──────── Data

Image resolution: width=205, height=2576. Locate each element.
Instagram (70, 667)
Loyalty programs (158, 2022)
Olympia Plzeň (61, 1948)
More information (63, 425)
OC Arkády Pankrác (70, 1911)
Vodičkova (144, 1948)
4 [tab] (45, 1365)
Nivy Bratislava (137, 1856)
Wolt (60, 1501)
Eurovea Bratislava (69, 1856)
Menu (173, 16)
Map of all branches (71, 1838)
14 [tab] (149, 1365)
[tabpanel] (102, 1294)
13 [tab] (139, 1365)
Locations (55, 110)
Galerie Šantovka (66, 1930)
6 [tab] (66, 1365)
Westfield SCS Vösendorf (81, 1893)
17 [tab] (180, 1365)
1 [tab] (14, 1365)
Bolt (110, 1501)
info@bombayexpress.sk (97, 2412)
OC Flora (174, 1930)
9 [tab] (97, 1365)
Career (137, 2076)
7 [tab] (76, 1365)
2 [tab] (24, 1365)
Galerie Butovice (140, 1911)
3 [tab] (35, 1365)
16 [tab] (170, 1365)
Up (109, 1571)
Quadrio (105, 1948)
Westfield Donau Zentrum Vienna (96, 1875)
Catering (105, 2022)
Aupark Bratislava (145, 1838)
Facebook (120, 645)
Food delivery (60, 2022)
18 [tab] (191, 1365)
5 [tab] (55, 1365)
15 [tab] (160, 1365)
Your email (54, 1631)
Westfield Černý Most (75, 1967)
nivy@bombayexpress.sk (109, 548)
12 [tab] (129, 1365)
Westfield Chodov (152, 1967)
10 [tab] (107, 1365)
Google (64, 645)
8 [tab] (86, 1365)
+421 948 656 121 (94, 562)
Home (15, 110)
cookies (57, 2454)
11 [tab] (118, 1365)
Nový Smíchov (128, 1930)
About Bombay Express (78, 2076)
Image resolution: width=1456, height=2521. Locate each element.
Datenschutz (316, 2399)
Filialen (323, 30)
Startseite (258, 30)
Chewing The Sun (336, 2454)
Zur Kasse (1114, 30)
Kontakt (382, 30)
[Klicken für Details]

────────────────

An exact copy of every entry is the expected result.

Image resolution: width=205, height=2576. Locate each element.
Instagram (70, 667)
Loyalty programs (158, 2022)
Olympia Plzeň (61, 1948)
More information (63, 425)
OC Arkády Pankrác (70, 1911)
Vodičkova (144, 1948)
4 [tab] (45, 1365)
Nivy Bratislava (137, 1856)
Wolt (60, 1501)
Eurovea Bratislava (69, 1856)
Menu (173, 16)
Map of all branches (71, 1838)
14 [tab] (149, 1365)
[tabpanel] (102, 1294)
13 [tab] (139, 1365)
Locations (55, 110)
Galerie Šantovka (66, 1930)
6 [tab] (66, 1365)
Westfield SCS Vösendorf (81, 1893)
17 [tab] (180, 1365)
1 [tab] (14, 1365)
Bolt (110, 1501)
info@bombayexpress.sk (97, 2412)
OC Flora (174, 1930)
9 [tab] (97, 1365)
Career (137, 2076)
7 [tab] (76, 1365)
2 [tab] (24, 1365)
Galerie Butovice (140, 1911)
3 [tab] (35, 1365)
16 [tab] (170, 1365)
Up (109, 1571)
Quadrio (105, 1948)
Westfield Donau Zentrum Vienna (96, 1875)
Catering (105, 2022)
Aupark Bratislava (145, 1838)
Facebook (120, 645)
Food delivery (60, 2022)
18 [tab] (191, 1365)
5 [tab] (55, 1365)
15 [tab] (160, 1365)
Your email (54, 1631)
Westfield Černý Most (75, 1967)
nivy@bombayexpress.sk (109, 548)
12 [tab] (129, 1365)
Westfield Chodov (152, 1967)
10 [tab] (107, 1365)
Google (64, 645)
8 [tab] (86, 1365)
+421 948 656 121 (94, 562)
Home (15, 110)
cookies (57, 2454)
11 [tab] (118, 1365)
Nový Smíchov (128, 1930)
About Bombay Express (78, 2076)
Image resolution: width=1456, height=2521. Locate each element.
Datenschutz (316, 2399)
Filialen (323, 30)
Startseite (258, 30)
Chewing The Sun (336, 2454)
Zur Kasse (1114, 30)
Kontakt (382, 30)
[Klicken für Details]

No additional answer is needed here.